Lobo Ferreira, J. P. C.
Keywords: Wastewater reuse;Water quality improvement;Soil-Aquifer Treatment (SAT);Reactive layer;SB Messines
Issue Date: May-2017
Publisher: EWA
Abstract: Water scarcity episodes are being experienced in many parts of the Mediterranean Basin as a result of changes in rainfall intensity and duration, causing more intense extreme events, like droughts and river floods. Adaptive and innovative water management strategies, such as the storage of reclaimed water or excess water from different sources in Managed Aquifer Recharge (MAR) schemes, can greatly increase the groundwater availability and therefore help addressing water scarcity challenges.

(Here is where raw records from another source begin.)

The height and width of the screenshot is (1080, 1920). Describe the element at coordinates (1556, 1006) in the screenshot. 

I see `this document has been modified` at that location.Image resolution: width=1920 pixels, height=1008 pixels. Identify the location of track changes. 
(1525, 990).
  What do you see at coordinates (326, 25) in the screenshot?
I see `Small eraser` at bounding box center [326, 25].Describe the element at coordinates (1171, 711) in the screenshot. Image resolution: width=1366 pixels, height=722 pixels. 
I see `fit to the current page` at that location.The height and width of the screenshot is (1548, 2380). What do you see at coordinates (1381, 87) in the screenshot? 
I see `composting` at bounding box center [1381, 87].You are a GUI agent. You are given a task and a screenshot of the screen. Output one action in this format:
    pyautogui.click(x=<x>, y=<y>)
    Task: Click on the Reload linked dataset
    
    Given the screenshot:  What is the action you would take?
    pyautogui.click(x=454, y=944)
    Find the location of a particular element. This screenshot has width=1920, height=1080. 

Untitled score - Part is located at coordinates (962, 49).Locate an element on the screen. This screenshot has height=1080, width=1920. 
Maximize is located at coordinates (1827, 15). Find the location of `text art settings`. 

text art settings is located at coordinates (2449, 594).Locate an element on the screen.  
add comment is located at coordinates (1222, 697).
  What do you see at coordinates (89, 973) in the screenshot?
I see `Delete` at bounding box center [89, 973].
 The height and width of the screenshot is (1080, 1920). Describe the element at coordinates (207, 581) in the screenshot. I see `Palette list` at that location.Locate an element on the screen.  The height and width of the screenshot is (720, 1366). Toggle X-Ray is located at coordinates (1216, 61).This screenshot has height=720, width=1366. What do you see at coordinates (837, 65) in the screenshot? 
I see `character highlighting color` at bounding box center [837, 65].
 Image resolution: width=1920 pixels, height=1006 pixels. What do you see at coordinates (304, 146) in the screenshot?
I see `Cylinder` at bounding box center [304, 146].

Besides, water quality can be improved during transport of the infiltrated water through the unsaturated and saturated zone, together with Soil-Aquifer-Treatment (SAT) systems, due to chemical and biological reactions, linking water reclamation, water reuse, and water resources management (González et al., 2015). This paper presents the results of a DEMO scale experiment made in S. Bartolomeu de Messines (SBM) Waste Water Treatment Plant (WWTP), where SAT basin systems were built. The SAT systems aimed to improve the treated effluent water quality prior to its discharge in Ribeiro Meirinho, that later infiltrates in an important karstic aquifer along the river influent sections. The water quality enhancement was obtained using the soil's ability to reduce the concentrations of contaminants, namely pharmaceutical compounds and nutrients, through natural processes (e.g. particle retention, adsorption and biodegradation). Prior to this, soil-column experiments were conducted aiming to reproduce optimal SAT conditions using different soil mixtures as depuration media (Martins, 2016; Martins et al., 2016). The soil physico-chemical conditions were optimized in terms of permeability, organic matter content, and aerobic / anaerobic conditions. The results obtained showed an improvement of water infiltrated through SAT, for several pharmaceuticals and nutrients. This research was carried out under MARSOL project (Demonstrating Managed Aquifer Recharge as a Solution to Water Scarcity and Drought), whose main objective was to demonstrate that MAR is a sound, safe and sustainable strategy that can be applied with great confidence and therefore offering a key approach for tackling water scarcity in Southern Europe.